I realize that anti-choice fundamentalists have declared of their own accord that a woman is pregnant the minute a sperm penetrates the wall of an ovum–indeed going further they equate a fertilized egg with a person–but this is not either the accepted medical definition nor is it the the way most people even think about pregnancy. But since their agenda is to re-define all contraceptive methods as abortifacients (the “personhood” movement and United States Conference of Catholic Bishops also claim for example that the pill and the IUD act as abortifacients) and ultimately make contraception illegal or at the least inaccessible, it behooves fundamentalist politicians like Bachmann to keep repeating these lies until they gain traction.
And corporate media it appears, is doing everything it can to help. An otherwise factually-based CNN story today ran with this headline:
“Are health plans forced to cover free ‘abortion pills?’”

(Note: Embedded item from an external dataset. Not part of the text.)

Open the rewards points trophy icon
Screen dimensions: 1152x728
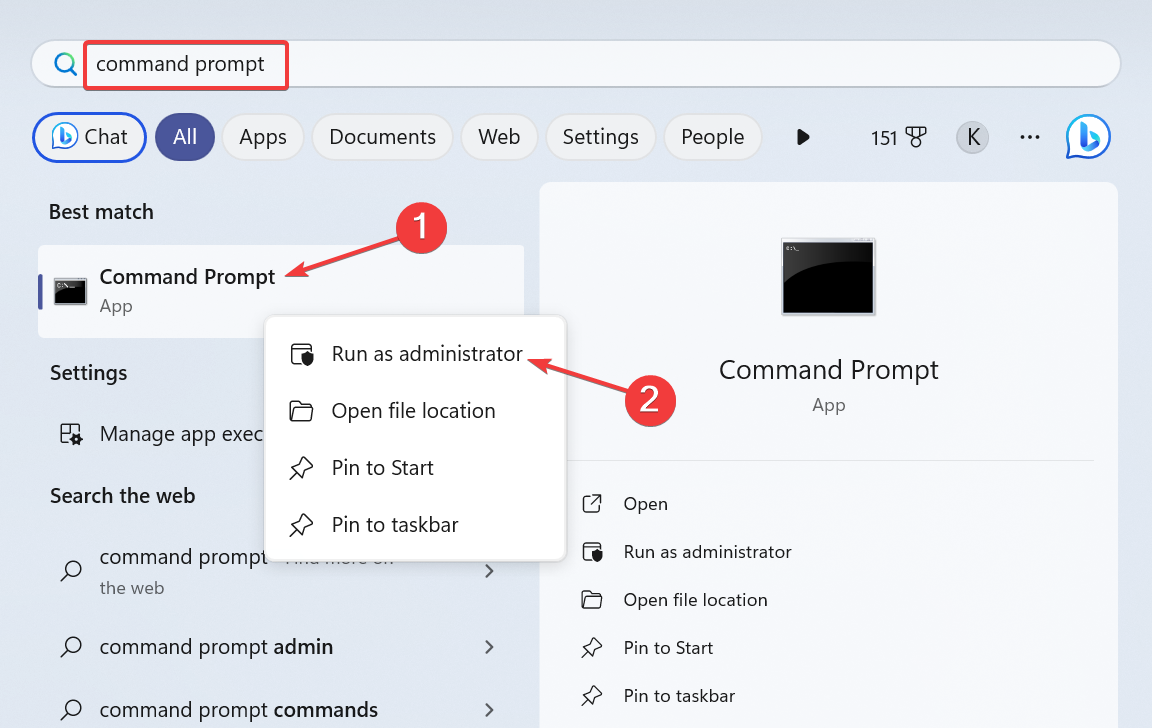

And this evening on CNN, according to our colleague Sarah Burris, John King further perpetuated the misinformation by doing a “truth test” on Bachmann with a “truth meter” on her statement that referred to whether the Obama Administration had mandated inclusion of coverage under health reform of the “Morning-After Abortion Pill.” These headlines and the misuse of medical terminology are all part of the broader problem of the obfuscation of medicine and science through which inaccurate media reporting contributes to the increasingly ideological and dangerous attacks on women’s health and rights.
Clearly, Bachmann and other extremist anti-choicers need a truth meter, but it would be helpful if both the media claiming to check the facts and the “truth-o-meter” itself were held to a higher standard of accuracy.